Playing DJ sets that brought together east and west in a city that was itself the ultimate melting pot of formerly divided continent, Soko tapped into a special energy. He plays regular Balkanbeats nights in Berlin, Budapest, Paris and London (soon to expand to Rome and Ljubljana), and is playing one-off shows everywhere from Belgrade to New York.
Chatting in his Berlin flat while his mother – visiting from Belgrade – busied herself with a home-cooked feast next door, I asked Robert how he defines his complex cultural identity.
My father is a Bosnian Croat and my mother is a Serb from Belgrade. I grew up in Zenica, which is a Muslim-dominated city. My best friend since childhood is a Muslim guy, my father is Catholic and my mother is Orthodox. So I have a really mixed background. I am Southeast European and I am a Bosnian-Berliner. I have a Croatian passport and a Bosnian sense of humour. I love the European identity for its variety.
Do you think your mixed cultural heritage has influenced the music you play?
Absolutely, I think it plays a big role in what I’m doing nowadays. When the war in former Yugoslavia broke out I was confused because I couldn’t take sides. I didn’t want to take sides. I was just a young man who defined himself as Yugoslav and all of a sudden I was exposed to all these issues. Music was definitely a way to resist. I didn’t consider it as a political response at the time, but in a way it was.
Where are most of the records you play produced?
As well as Balkan music I play a lot of music produced in Western Europe, but with Balkan influences. And what does Balkan mean? It’s a peninsula in Southeast Europe and at the same time it’s a mixture. There are so many influences; oriental influences, influences from the Middle East and the Islamic world. Jewish music is present and then there are urban influences; punk rock. And I play electronic music. Balkanbeats is a European experience. It’s a broad mix of east meets west.
How did you first start playing Balkan music in Berlin?
I stared DJing in 1993 while I was working as a cab driver. In the beginning I was spinning punk rock vinyl and Yugoslav rock n’ roll. And gradually ethnic music came into the mix somehow. And I saw how German people – and people from all over the world – were amazed by this music. They found it more interesting than Yugoslavian guitar music, which was basically familiar western styles in another language. When I played traditional music it created this atmosphere that people loved. And so it started to dominate my sets.
How would you describe the people who come to your nights?
The crowd is mixed, but in general, if I have to describe my audience I use three words: intellectual – because most are students or intellectually motivated in some way – multilingual, and sexy. Because sixty or seventy per cent of my audience are women. They love to come and shake their hips to these oriental sounds. Having lots of women there makes for a great atmosphere and doesn’t allow for any aggression.

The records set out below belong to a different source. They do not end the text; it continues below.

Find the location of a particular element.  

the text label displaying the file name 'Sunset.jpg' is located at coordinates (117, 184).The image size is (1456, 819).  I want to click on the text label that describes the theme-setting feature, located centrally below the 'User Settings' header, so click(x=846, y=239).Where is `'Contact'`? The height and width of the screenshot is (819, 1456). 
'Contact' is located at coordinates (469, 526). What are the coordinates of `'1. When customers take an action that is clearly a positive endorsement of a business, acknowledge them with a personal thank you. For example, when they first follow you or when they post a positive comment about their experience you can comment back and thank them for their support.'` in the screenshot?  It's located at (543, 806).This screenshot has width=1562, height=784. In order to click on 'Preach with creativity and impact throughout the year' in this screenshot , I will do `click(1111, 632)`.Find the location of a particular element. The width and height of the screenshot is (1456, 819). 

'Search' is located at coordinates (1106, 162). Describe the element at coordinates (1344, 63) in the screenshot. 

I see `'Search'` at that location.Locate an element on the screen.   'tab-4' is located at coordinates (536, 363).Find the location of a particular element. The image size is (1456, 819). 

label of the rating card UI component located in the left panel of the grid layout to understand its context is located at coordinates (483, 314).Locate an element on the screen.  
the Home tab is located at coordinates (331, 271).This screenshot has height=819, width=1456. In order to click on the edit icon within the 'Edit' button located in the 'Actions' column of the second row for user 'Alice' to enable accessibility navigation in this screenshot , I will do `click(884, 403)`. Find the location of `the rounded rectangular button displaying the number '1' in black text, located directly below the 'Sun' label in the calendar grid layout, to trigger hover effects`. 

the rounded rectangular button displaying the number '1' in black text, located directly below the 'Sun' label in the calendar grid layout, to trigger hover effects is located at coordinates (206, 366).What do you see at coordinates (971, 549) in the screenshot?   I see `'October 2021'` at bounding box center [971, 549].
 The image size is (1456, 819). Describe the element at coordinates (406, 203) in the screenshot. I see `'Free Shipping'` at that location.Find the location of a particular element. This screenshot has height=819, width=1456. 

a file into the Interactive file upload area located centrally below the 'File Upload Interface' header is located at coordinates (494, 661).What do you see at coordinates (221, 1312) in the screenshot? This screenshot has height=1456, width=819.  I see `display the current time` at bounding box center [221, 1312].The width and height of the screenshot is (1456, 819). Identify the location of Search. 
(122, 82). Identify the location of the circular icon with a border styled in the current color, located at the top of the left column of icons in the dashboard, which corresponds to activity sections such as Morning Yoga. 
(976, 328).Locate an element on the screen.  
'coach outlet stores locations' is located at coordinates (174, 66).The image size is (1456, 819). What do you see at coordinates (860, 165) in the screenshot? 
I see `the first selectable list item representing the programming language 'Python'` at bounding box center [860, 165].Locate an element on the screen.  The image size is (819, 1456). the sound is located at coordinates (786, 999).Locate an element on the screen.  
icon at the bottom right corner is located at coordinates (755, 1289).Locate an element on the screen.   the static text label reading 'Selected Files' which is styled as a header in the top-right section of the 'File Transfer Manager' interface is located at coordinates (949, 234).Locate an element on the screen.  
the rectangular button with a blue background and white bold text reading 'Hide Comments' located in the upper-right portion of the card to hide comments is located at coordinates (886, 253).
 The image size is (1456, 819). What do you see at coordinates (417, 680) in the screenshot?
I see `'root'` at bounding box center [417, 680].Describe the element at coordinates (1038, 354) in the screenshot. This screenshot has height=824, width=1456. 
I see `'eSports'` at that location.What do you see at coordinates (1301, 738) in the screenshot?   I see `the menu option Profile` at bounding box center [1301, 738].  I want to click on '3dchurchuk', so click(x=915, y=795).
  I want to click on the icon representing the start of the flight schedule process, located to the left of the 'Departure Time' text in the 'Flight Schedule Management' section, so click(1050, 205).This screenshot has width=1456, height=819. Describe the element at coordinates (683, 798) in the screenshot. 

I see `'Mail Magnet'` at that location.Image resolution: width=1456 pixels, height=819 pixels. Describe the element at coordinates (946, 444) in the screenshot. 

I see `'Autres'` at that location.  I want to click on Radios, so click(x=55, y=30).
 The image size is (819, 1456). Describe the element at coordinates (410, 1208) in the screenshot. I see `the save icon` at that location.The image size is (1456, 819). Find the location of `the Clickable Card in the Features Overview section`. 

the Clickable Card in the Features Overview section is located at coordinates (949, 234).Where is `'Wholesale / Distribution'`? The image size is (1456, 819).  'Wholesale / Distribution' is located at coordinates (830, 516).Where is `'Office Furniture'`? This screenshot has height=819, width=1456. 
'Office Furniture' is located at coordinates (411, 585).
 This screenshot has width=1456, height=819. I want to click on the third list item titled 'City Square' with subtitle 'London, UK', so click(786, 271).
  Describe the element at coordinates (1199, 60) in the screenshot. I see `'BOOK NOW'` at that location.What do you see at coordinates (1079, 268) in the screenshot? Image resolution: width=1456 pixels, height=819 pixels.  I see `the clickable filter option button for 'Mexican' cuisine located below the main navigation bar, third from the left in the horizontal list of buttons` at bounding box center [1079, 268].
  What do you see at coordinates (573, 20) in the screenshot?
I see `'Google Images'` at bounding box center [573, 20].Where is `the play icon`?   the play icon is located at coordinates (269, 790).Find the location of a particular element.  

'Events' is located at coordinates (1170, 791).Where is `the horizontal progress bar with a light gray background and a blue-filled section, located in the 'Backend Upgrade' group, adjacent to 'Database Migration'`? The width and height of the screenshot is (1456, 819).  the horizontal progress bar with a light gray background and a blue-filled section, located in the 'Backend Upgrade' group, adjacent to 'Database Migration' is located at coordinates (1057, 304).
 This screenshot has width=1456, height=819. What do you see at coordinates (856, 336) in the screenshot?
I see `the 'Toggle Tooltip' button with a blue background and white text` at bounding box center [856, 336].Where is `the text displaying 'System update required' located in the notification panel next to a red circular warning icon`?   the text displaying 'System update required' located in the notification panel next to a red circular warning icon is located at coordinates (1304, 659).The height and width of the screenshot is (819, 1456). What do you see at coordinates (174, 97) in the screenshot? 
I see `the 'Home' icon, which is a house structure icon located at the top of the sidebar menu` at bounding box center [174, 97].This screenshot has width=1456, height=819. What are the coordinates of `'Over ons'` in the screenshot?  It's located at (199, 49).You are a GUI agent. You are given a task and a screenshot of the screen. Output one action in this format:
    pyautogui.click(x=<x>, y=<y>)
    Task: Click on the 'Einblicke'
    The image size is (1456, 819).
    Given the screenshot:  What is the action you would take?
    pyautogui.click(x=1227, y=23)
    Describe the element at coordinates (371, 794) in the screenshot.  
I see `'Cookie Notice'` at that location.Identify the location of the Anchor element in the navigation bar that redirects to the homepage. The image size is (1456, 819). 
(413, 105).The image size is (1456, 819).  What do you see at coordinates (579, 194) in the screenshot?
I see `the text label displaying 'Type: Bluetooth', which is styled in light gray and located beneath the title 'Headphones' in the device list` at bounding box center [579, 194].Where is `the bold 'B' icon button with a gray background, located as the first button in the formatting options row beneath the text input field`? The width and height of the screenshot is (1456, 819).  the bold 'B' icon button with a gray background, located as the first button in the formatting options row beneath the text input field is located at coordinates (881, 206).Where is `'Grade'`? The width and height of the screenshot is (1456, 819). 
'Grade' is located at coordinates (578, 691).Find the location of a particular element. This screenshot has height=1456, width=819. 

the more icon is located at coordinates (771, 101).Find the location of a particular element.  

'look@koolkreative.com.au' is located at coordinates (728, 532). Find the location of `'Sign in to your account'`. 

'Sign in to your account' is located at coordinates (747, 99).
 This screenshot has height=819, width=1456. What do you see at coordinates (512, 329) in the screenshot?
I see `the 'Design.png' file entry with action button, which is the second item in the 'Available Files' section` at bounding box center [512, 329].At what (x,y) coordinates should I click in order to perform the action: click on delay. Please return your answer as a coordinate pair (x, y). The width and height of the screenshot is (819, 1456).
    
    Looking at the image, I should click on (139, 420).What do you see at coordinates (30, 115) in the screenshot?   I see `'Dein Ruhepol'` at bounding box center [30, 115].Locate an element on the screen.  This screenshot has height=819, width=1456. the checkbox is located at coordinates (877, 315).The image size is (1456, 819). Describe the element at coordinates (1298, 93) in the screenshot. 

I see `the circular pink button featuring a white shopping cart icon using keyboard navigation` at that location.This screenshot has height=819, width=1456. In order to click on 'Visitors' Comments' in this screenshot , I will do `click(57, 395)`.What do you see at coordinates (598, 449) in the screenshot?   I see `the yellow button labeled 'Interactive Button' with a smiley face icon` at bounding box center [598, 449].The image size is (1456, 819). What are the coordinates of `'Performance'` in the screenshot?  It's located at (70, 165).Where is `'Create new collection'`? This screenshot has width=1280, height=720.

What kind of music did you listen to growing up?
We – that is young people from the Yugoslav cities – mostly rejected traditional stuff. But with age – and maybe with the distance that came from leaving the former Yugoslavia – I realised that there was a value in this music that should be appreciated. Living in the western world and looking back to my roots definitely made a difference.
Having grown up on a diet of western-influenced music how does it feel to see young people in Western Europe going crazy for Southeast European sounds?
It’s an amazing feeling. I’m so happy to see young people enjoying Balkan music. The former Yugoslavia had very bad connotations during the 1990s. Talking about the Balkans conjured images of confrontation, war and poverty. It was for like that for ten years. And then around the turn of the millennium you saw something nice and sexy come up and western Europeans began to regard us differently.
The eastern influence in western music is growing and ever more western musicians are falling in love with Balkan sounds. And this makes me really happy. In a way, my DJ nights are part of a struggle to represent something positive and very European about the Balkans.
So you believe that music can play an important role in cross-cultural understanding?
Yes, absolutely. It brings nations and cultures closer together. Definitely. Once you start listening to a culture’s music, and you love it and you dance to it, there is a certain sympathy for that culture. Maybe you will try to get more information about where the music comes from, and – above all – it works to dismantle prejudices.